This Prospectus comprises a base prospectus for the purposes of article 8(1) of the Prospectus Regulation in respect of
the Issuer and for the purpose of giving information with regard to the Issuer, the Group and the Notes which,
according to the particular nature of the Issuer and the Notes, is necessary to enable investors to make an informed
assessment of the assets and liabilities, financial position, profit and losses and prospects of the Issuer.
MiFID II product governance / target market ­ The Final Terms in respect of any Notes may include a legend
entitled "MiFID II Product Governance" which will outline the target market assessment in respect of the Notes and
which channels for distribution of the Notes are appropriate. Any person subsequently offering, selling or
recommending the Notes (a "distributor") should take into consideration the target market assessment; however, a
distributor subject to Directive 2014/65/EU (as amended, "MiFID II") is responsible for undertaking its own target
market assessment in respect of the Notes (by either adopting or refining the target market assessment) and
determining appropriate distribution channels.
A determination will be made in relation to each issue about whether, for the purpose of the MiFID Product
Governance rules under EU Delegated Directive 2017/593 (the "MiFID Product Governance Rules"), any Dealer
subscribing for any Notes is a manufacturer in respect of such Notes, but otherwise neither the Arranger nor the
Dealers nor any of their respective affiliates will be a manufacturer for the purpose of the MiFID Product Governance
Rules.
UK MiFIR product governance / target market ­ The Final Terms in respect of any Notes may include a legend
entitled "UK MiFIR Product Governance" which will outline the target market assessment in respect of the Notes and
which channels for distribution of the Notes are appropriate. Any person subsequently offering, selling or
recommending the Notes (a "distributor") should take into consideration the target market assessment; however, a
distributor subject to the UK Financial Conduct Authority (the "FCA") Handbook Product Intervention and Product
Governance Sourcebook (the "UK MiFIR Product Governance Rules") is responsible for undertaking its own target
market assessment in respect of the Notes (by either adopting or refining the target market assessment) and
determining appropriate distribution channels.

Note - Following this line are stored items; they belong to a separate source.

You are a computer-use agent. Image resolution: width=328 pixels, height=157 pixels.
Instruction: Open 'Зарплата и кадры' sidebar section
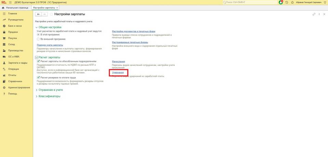pyautogui.click(x=17, y=63)
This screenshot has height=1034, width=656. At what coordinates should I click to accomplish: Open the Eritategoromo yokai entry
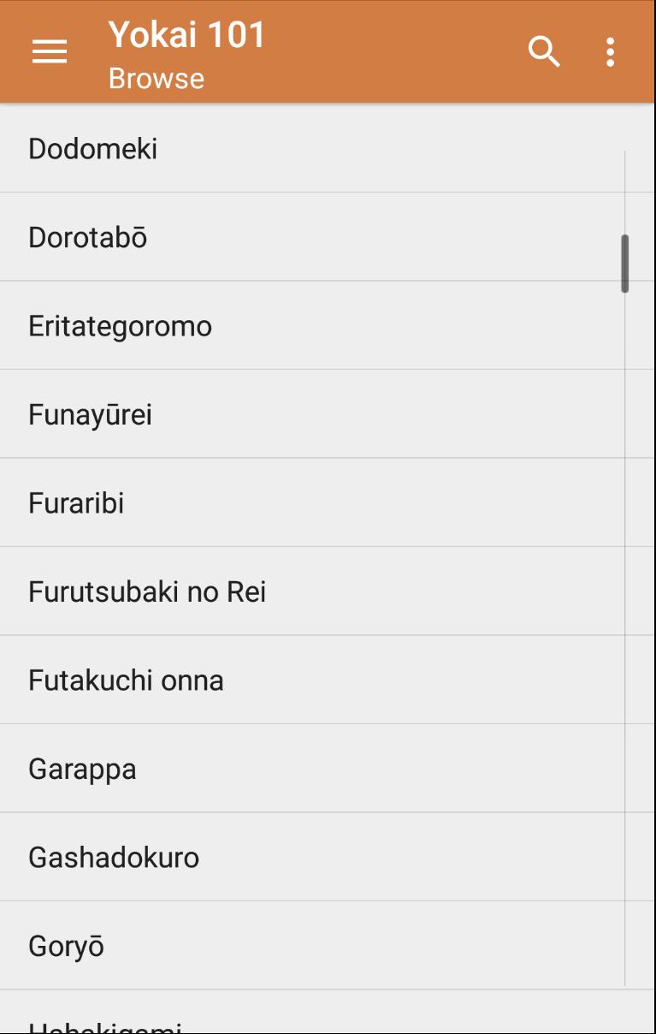click(x=120, y=326)
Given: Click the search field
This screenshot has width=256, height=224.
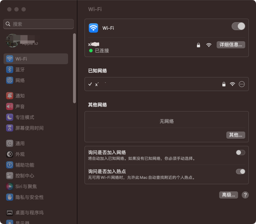Looking at the screenshot, I should pos(39,24).
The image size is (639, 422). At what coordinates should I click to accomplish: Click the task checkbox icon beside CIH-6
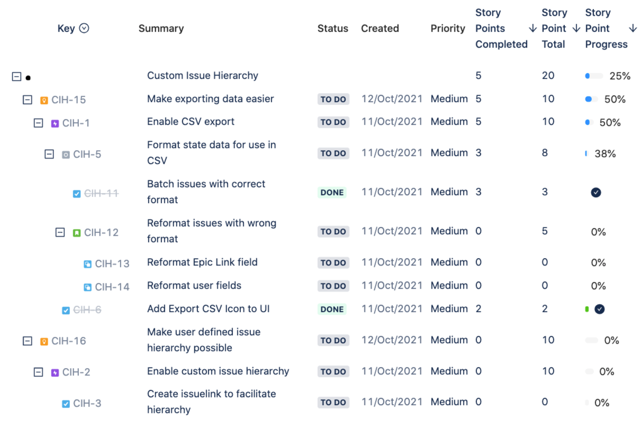pyautogui.click(x=66, y=310)
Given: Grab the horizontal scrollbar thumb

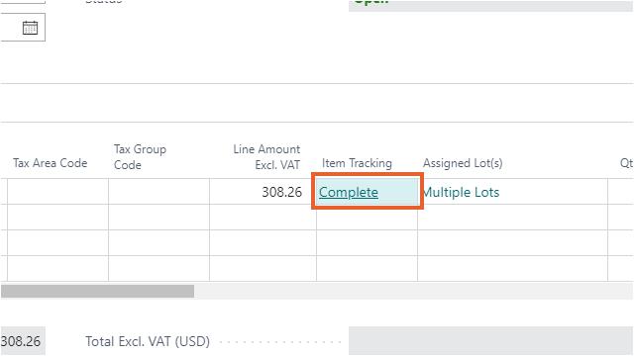Looking at the screenshot, I should pyautogui.click(x=97, y=291).
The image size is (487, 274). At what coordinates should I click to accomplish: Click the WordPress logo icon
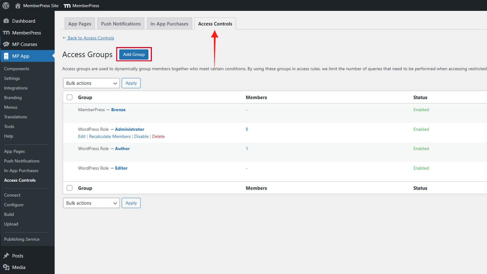(x=6, y=5)
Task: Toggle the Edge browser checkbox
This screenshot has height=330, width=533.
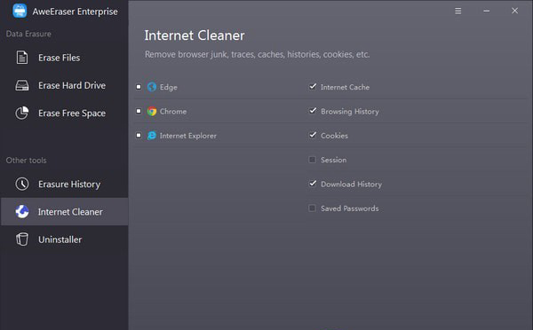Action: (139, 87)
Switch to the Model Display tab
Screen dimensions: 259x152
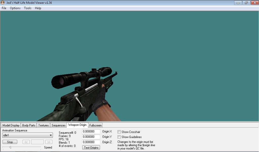[x=11, y=125]
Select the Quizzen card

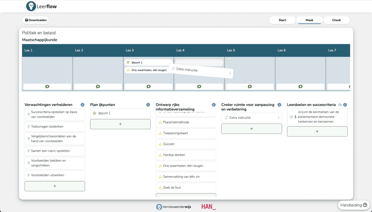(x=186, y=144)
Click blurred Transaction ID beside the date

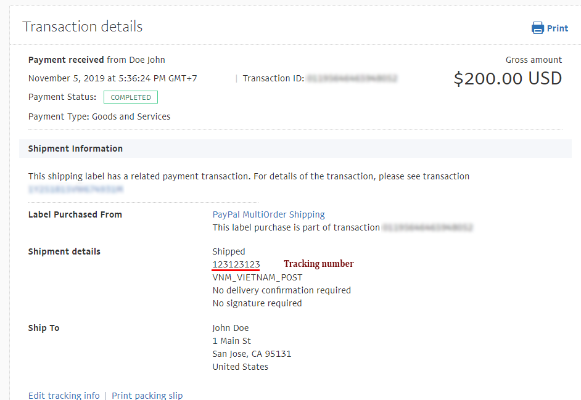click(x=352, y=78)
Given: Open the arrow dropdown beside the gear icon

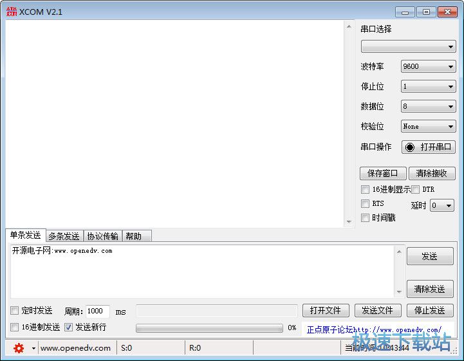Looking at the screenshot, I should point(33,348).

A determination will be made in relation to each issue about whether, for the purpose of the UK MiFIR Product
Governance Rules, any Dealer subscribing for any Notes is a manufacturer in respect of such Notes, but otherwise
neither the Arranger nor the Dealers nor any of their respective affiliates will be a manufacturer for the purpose of the
UK MIFIR Product Governance Rules.
IMPORTANT ­ EEA RETAIL INVESTORS ­ If the Final Terms in respect of any Notes includes a legend entitled
"Prohibition of Sales to EEA Retail Investors", the Notes are not intended to be offered, sold or otherwise made
available to and should not be offered, sold or otherwise made available to any retail investor in the European
Economic Area (the "EEA"). For these purposes, a retail investor means a person who is one (or more) of:
(A)
a retail client as defined in point (11) of Article 4(1) of MiFID II;
(B)
a customer within the meaning of Directive 2016/97/EU (as amended, the "IDD"), where that customer
would not qualify as a professional client as defined in point (10) of Article 4(1) of MiFID II; or
(C)
not a qualified investor as defined in the Prospectus Regulation.
Consequently no key information document required by Regulation (EU) No 1286/2014 (as amended, the "PRIIPs
Regulation") for offering or selling the Notes or otherwise making them available to retail investors in the EEA has
iii


been prepared and therefore offering or selling the Notes or otherwise making them available to any retail investor in
the EEA may be unlawful under the PRIIPs Regulation.
IMPORTANT ­ UK RETAIL INVESTORS ­ If the Final Terms in respect of any Notes includes a legend entitled
"Prohibition of Sales to UK Retail Investors", the Notes are not intended to be offered, sold or otherwise made
available to and should not be offered, sold or otherwise made available to any retail investor in the UK. For these
purposes, a retail investor means a person who is one (or more) of:
(A)
a retail client, as defined in point (8) of Article 2 of Regulation (EU) No 2017/565, as amended, as it forms
part of domestic law by virtue of the European Union (Withdrawal) Act 2018 ("EUWA"); or
(B)
a customer within the meaning of the provisions of the Financial Services and Markets Act 2000 ("FSMA")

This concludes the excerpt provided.